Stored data
┄┄┄┄┄┄┄┄┄┄
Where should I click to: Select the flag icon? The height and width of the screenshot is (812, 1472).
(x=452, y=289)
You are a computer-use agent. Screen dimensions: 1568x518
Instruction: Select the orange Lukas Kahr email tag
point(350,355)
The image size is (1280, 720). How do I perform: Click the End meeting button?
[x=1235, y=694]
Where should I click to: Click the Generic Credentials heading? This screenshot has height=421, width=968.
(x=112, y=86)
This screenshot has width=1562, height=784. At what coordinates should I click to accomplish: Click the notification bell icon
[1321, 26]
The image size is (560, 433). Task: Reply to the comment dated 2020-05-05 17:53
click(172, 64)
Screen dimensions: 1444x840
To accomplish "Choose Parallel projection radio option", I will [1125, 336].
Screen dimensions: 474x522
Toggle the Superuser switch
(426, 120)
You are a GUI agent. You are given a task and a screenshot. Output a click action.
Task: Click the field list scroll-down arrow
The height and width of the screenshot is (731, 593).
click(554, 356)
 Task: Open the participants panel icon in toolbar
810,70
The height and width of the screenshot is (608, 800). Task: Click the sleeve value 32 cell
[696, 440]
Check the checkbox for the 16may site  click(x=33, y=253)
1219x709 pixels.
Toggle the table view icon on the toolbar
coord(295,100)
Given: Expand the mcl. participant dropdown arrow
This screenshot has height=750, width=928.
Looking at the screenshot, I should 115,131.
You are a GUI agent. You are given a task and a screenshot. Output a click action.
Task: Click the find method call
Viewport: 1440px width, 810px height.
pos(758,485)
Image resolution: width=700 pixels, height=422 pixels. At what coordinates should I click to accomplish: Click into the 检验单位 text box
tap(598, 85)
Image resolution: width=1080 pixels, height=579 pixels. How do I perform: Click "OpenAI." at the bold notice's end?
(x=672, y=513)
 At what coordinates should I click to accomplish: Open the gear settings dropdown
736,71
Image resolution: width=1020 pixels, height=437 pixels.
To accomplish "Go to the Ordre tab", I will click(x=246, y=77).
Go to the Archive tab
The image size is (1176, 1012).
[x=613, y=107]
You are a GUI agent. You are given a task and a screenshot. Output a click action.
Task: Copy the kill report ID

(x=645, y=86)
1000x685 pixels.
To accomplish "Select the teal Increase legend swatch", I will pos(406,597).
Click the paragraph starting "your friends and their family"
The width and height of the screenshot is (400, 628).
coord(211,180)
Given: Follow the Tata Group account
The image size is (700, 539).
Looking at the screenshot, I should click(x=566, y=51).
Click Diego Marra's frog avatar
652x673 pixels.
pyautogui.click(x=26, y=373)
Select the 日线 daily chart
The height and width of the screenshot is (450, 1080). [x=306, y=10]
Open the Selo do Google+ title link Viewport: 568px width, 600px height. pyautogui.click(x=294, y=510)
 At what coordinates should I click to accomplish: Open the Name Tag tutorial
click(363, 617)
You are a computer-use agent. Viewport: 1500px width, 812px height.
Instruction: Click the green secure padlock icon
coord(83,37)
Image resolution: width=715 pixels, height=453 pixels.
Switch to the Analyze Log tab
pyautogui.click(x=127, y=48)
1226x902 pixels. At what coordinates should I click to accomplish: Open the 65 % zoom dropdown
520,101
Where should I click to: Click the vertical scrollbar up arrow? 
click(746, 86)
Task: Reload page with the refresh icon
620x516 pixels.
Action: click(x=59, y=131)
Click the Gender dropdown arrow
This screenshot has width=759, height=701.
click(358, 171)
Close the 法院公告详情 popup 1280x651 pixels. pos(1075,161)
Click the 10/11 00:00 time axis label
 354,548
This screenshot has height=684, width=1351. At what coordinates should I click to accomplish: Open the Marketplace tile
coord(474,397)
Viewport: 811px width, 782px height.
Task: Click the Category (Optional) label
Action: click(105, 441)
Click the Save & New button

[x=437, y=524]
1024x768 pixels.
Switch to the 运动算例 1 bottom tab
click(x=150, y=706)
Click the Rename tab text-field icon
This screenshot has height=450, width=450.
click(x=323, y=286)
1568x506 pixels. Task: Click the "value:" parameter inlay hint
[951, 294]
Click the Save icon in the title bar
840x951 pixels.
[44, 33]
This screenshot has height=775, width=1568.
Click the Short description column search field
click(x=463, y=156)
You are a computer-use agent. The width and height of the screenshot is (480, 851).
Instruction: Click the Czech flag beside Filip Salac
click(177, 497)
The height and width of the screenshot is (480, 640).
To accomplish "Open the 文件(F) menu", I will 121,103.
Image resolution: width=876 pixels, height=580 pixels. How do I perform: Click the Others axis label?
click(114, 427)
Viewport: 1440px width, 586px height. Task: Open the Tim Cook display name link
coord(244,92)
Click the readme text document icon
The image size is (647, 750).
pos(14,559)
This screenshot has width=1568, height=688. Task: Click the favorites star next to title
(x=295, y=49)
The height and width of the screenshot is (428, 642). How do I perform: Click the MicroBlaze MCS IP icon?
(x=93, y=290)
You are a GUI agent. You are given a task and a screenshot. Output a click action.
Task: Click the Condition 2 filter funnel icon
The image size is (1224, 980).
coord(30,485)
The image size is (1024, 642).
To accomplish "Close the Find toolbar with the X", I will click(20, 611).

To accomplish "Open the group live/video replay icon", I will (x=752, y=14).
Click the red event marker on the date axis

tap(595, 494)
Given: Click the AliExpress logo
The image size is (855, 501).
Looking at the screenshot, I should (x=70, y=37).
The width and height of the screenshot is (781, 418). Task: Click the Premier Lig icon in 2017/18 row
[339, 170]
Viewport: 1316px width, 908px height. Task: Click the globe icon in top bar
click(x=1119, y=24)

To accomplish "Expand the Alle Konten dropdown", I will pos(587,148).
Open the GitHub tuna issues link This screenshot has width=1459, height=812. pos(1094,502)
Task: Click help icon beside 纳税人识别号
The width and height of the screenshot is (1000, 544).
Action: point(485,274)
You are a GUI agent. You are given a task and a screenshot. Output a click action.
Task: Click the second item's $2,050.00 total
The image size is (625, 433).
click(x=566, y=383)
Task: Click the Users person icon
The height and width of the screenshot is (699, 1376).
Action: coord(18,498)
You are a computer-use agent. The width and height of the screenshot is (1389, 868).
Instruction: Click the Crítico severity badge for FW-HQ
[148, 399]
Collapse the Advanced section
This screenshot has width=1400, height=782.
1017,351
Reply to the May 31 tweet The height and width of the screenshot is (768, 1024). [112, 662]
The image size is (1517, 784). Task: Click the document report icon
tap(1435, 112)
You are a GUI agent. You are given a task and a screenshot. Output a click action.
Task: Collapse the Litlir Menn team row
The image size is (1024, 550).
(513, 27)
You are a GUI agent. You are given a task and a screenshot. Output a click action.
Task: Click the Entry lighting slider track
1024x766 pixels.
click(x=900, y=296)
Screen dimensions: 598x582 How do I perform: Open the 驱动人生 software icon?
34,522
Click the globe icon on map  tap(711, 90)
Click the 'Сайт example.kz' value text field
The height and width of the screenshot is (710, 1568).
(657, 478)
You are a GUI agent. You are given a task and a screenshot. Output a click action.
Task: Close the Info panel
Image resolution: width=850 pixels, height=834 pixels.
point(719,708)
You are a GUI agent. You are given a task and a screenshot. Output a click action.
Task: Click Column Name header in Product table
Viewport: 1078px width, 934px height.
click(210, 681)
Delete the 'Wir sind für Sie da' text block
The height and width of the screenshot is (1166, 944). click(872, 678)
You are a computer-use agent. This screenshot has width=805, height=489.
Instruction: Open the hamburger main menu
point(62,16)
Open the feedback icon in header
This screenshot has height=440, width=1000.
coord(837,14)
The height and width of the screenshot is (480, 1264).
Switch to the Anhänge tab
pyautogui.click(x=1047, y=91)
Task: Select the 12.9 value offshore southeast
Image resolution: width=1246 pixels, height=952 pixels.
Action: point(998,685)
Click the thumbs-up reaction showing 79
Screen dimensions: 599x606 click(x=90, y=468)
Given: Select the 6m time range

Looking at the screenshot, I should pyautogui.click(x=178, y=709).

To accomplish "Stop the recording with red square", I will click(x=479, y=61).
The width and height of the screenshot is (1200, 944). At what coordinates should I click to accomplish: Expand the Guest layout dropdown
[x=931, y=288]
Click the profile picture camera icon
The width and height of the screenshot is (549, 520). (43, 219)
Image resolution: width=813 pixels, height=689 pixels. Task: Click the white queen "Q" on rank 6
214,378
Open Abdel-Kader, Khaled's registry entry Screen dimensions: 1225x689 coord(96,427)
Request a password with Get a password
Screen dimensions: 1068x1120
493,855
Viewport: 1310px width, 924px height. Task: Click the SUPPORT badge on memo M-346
┄┄┄┄┄┄┄┄┄┄
WORK TASK — Through the last line of the entries above, beginning at the line containing "Task: Close the Info panel", transcribe each line exactly, both ends included and nothing more.

REPLY —
Task: Close the Info panel
Image resolution: width=850 pixels, height=834 pixels.
point(719,708)
You are a GUI agent. You are given a task and a screenshot. Output a click action.
Task: Click Column Name header in Product table
Viewport: 1078px width, 934px height.
click(210, 681)
Delete the 'Wir sind für Sie da' text block
The height and width of the screenshot is (1166, 944). click(872, 678)
You are a computer-use agent. This screenshot has width=805, height=489.
Instruction: Open the hamburger main menu
point(62,16)
Open the feedback icon in header
This screenshot has height=440, width=1000.
coord(837,14)
The height and width of the screenshot is (480, 1264).
Switch to the Anhänge tab
pyautogui.click(x=1047, y=91)
Task: Select the 12.9 value offshore southeast
Image resolution: width=1246 pixels, height=952 pixels.
Action: point(998,685)
Click the thumbs-up reaction showing 79
Screen dimensions: 599x606 click(x=90, y=468)
Given: Select the 6m time range

Looking at the screenshot, I should pyautogui.click(x=178, y=709).

To accomplish "Stop the recording with red square", I will click(x=479, y=61).
The width and height of the screenshot is (1200, 944). At what coordinates should I click to accomplish: Expand the Guest layout dropdown
[x=931, y=288]
Click the profile picture camera icon
The width and height of the screenshot is (549, 520). (43, 219)
Image resolution: width=813 pixels, height=689 pixels. Task: Click the white queen "Q" on rank 6
214,378
Open Abdel-Kader, Khaled's registry entry Screen dimensions: 1225x689 coord(96,427)
Request a password with Get a password
Screen dimensions: 1068x1120
493,855
Viewport: 1310px width, 924px height. Task: Click the SUPPORT badge on memo M-346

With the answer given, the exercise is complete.